W Polsce temat seksu to ciągle obowiązujące tabu, przez co rzadko też rozmawiamy na temat ciała, technik zaspakajania czy własnych doświadczeniach. Niezmiennie będzie to prowadzić do niedomówień, żalu czy niezaspokojenia. Niestety, Polacy ciągle wierzą, że intymne rozmowy zabijają to, co najlepsze, czyli spontaniczność i namiętność. A to nieprawda. Aby cieszyć się udanym seksem, trzeba o nim romawiać, by poznać oczekiwania ukochanej osoby. Poza tym szczere wyznania uświadomią partnerom, co się sprawdza, a co jest do poprawki. Nie ma par, które przez całe życie mają satysfakcjonujące doznania erotyczne. Warto też chwalić kochanka za łóżkowe sukcesy. Drobna forma docenienia doda mu skrzydeł.

3. Dobry seks musi być spontaniczny

Taki mit często utrwalają nam amerykańskie seriale i filmy romantyczne, a także polskie filmy porno. A przecież w realnym życiu nie tylko liczą się porywy namiętności. W przeciwieństwie do nas, fikcyjni bohaterowie rzadko martwią się problemami dnia codziennego. Wiara w zew spontanicznego seksu nie sprawi, że pomyślimy o pójściu na randkę, tylko będziemy czekać aż namiętność „sama przyjdzie”. To z kolei sprawia, że coraz rzadziej się kochamy. A przecież możemy pozwolić sobie na szybki seks przed pracą. Nie ma też nic złego w planowaniu namiętnej nocy, żeby nie stracić zainteresowania partnerem.

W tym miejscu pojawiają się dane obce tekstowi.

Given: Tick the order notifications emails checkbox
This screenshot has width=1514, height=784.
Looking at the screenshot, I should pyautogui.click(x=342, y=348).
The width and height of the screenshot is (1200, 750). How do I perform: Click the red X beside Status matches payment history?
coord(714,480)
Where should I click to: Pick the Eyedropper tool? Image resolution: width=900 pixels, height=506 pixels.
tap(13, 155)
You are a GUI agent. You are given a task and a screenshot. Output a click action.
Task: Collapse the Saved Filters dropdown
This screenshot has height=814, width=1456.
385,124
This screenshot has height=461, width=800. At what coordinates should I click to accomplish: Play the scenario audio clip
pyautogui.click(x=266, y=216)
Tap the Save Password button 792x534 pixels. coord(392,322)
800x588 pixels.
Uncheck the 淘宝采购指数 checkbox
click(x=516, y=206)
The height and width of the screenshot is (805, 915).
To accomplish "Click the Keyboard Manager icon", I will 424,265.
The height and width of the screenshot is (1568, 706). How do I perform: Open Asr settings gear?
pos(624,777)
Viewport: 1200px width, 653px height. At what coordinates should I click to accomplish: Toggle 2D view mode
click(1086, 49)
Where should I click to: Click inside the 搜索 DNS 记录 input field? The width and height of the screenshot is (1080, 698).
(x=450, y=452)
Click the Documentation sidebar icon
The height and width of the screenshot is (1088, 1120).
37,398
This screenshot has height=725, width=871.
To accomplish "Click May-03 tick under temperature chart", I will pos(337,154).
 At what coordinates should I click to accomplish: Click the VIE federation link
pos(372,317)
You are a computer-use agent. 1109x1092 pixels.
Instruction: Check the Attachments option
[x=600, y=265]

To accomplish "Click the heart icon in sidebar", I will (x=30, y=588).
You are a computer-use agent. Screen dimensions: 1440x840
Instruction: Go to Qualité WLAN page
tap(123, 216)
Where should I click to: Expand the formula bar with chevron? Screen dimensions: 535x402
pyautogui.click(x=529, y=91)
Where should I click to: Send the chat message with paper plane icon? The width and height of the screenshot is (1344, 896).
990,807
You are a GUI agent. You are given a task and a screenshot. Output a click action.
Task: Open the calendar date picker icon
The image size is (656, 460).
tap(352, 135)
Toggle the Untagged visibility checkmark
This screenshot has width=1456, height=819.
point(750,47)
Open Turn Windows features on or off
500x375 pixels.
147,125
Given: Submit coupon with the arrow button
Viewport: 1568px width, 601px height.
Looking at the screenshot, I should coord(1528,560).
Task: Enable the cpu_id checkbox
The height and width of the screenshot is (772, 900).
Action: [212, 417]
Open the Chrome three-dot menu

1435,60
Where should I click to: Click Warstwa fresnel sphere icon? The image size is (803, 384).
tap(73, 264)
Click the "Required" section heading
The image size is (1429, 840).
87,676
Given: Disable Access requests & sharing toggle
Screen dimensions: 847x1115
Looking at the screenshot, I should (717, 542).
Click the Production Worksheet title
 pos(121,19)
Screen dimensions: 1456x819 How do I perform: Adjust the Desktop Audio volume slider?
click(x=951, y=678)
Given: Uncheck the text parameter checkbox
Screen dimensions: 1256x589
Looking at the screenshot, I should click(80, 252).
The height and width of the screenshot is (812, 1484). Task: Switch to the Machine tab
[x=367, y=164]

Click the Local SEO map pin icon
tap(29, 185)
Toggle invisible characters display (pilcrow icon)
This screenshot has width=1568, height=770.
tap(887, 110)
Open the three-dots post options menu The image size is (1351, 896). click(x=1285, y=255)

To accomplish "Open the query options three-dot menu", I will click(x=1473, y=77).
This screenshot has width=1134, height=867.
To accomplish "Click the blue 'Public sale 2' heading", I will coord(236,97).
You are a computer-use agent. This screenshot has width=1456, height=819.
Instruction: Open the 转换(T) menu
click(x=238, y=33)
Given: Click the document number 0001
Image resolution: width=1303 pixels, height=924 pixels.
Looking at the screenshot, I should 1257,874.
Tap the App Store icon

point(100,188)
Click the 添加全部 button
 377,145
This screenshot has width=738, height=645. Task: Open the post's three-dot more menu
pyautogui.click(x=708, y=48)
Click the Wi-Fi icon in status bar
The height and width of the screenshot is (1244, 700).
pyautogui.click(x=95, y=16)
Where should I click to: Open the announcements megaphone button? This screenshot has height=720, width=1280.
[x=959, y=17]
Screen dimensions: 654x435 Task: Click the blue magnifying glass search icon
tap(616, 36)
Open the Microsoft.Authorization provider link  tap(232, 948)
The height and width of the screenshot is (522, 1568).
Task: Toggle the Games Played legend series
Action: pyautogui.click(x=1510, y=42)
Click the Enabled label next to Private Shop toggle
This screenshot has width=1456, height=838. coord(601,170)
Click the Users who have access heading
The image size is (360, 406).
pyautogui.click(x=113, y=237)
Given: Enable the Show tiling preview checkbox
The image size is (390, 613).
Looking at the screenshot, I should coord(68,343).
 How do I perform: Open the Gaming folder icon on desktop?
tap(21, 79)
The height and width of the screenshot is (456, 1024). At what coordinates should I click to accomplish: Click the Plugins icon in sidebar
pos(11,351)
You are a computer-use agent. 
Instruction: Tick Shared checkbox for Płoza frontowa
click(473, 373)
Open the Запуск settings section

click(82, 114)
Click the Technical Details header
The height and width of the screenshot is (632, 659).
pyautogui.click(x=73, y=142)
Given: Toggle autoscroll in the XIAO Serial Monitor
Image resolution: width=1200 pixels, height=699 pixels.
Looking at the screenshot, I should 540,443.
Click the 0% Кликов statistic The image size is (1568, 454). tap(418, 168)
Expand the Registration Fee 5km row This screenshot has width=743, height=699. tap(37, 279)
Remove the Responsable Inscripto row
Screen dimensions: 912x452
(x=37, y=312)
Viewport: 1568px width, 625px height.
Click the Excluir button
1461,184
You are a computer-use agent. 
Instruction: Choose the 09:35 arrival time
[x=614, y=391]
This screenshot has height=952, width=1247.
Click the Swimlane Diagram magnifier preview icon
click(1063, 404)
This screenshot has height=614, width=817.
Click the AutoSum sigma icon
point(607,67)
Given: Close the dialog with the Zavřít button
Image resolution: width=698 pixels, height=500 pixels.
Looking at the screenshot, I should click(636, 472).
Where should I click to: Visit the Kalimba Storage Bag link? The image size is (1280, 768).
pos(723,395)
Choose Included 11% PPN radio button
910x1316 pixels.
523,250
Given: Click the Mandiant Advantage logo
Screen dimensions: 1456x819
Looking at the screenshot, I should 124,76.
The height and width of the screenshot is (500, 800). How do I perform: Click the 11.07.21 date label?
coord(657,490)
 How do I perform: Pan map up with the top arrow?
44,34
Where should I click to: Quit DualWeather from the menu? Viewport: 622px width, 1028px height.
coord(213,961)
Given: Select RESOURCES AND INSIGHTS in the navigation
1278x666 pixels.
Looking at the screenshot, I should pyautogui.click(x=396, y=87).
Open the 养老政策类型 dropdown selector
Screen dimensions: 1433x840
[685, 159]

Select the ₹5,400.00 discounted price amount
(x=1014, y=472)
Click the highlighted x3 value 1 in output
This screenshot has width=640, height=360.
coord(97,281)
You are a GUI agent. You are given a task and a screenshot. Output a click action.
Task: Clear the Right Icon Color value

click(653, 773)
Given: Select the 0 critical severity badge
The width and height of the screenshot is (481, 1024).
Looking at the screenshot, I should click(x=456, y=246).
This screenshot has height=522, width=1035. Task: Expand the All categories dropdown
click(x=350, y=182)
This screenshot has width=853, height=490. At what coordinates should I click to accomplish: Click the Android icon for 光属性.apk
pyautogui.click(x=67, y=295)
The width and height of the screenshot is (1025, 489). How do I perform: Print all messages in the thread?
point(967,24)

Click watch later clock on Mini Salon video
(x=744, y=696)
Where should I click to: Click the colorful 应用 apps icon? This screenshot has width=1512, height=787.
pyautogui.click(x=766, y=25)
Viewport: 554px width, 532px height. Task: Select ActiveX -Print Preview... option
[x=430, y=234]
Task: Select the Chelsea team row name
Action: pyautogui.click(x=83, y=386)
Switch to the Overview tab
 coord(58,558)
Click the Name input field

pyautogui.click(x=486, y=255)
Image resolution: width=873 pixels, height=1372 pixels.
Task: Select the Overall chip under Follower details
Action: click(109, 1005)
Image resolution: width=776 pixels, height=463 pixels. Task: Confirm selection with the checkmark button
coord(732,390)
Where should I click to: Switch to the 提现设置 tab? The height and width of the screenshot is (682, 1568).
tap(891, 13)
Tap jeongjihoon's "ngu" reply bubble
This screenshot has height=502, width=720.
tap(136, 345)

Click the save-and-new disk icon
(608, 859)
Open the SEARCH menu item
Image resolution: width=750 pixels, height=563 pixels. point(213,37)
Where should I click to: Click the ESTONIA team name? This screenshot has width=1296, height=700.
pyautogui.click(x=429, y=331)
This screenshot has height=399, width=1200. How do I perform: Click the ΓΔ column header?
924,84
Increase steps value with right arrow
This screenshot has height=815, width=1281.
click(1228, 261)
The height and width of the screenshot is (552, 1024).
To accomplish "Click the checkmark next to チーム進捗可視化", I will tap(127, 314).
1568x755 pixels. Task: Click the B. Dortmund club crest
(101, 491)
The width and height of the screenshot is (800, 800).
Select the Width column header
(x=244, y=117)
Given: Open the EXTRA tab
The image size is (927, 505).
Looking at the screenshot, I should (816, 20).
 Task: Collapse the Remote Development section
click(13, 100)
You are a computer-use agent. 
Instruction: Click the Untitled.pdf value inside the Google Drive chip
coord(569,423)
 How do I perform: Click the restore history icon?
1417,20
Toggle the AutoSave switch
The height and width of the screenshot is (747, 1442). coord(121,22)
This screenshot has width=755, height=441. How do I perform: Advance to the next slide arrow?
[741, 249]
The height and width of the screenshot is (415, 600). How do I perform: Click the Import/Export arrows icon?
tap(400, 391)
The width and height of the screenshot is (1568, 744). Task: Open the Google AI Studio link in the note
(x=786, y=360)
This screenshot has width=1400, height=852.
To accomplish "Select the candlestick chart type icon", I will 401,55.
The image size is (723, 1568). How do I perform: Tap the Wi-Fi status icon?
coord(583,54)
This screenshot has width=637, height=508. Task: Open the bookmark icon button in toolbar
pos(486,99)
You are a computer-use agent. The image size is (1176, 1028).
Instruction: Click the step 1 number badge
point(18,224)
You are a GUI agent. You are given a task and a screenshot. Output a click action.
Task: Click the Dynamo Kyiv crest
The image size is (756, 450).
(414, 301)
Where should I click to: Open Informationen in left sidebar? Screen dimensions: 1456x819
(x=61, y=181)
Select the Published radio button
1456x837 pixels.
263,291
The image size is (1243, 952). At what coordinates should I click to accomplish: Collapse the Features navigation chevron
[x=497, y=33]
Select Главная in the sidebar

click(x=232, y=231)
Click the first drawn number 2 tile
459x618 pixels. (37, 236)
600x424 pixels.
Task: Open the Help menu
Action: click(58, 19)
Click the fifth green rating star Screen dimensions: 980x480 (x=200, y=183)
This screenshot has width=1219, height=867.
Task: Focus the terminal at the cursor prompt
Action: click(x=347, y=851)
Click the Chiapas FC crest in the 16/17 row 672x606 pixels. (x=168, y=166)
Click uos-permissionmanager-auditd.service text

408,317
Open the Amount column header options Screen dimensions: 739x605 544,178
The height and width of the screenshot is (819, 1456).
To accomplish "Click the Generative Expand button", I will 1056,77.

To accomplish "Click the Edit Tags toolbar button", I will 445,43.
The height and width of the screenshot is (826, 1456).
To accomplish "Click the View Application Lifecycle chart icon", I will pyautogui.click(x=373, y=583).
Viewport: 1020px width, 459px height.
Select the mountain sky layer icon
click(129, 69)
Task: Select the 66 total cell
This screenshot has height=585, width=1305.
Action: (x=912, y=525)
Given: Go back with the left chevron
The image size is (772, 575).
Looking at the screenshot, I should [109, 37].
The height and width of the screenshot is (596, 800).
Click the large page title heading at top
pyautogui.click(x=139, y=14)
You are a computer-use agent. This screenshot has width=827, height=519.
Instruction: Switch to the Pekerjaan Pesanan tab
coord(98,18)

4. Seks musi zakończyć się orgazmem

Kolejny mit, w który wielu z nas nieświadomie wierzy. Orgazm nie oznacza satysfakcji ze zbliżenia. Owszem, osiągając go, przedstawiciele obu płci odczuwają spadek napięcia seksualnego, ale nie zawsze kochamy się tylko dlatego, że nam się chce. Seks to też emocje, które w ten sposób możemy okazać ukochanemu i jeszcze bardziej zbliżyć się do niego. Chcemy też mu (i sobie) sprawić przyjemność, dać radość, otwierając drzwi do nowych eksperymentów.

5. Seks to wyłącznie penetracja

Niebezpieczny mit, który może prowadzić do spadku pewności siebie. Choroby, stres, ból czy wiek sprawiają, że mężczyzna nie zawsze będzie w stanie osiągnąć wzwód. Satysfakcję w łózku możemy zafundować sobie nie tylko penetracją penisem, ale też używając palców, języka czy zabawek erotycznych. W ten sposób urozmaicimy również swoje życie seksualne. Dodajmy, że ze statystyk wynika, iż 75 proc. pań osiąga orgazm nie poprzez penetrację penisem, ale poprzez stymulowanie łechtaczki.

6. Gra wstępna jest niepotrzebna

Wielu Polaków (zwłaszcza panów) uważa grę wstępną za nudną, traktując ją wręcz jako coś niepotrzebnego. Jednak zależy dla kogo. Inni podchodzą do tego tematu jako do obowiązku, który należy spełnić, aby w końcu przejść do konkretnych działań. Tymczasem warto ten moment wykorzystać na pieszczoty, które rozbudzą jeszcze większą ochotę na seks. Gierki przedłużą intymne spotkanie oraz zintensyfikują odczuwanie orgazmu. Do gry wstępnej podejdź z namiętnością, by poczuć bliskość ukochanego. W takim wypadku zyska ona status równoznaczny z seksem.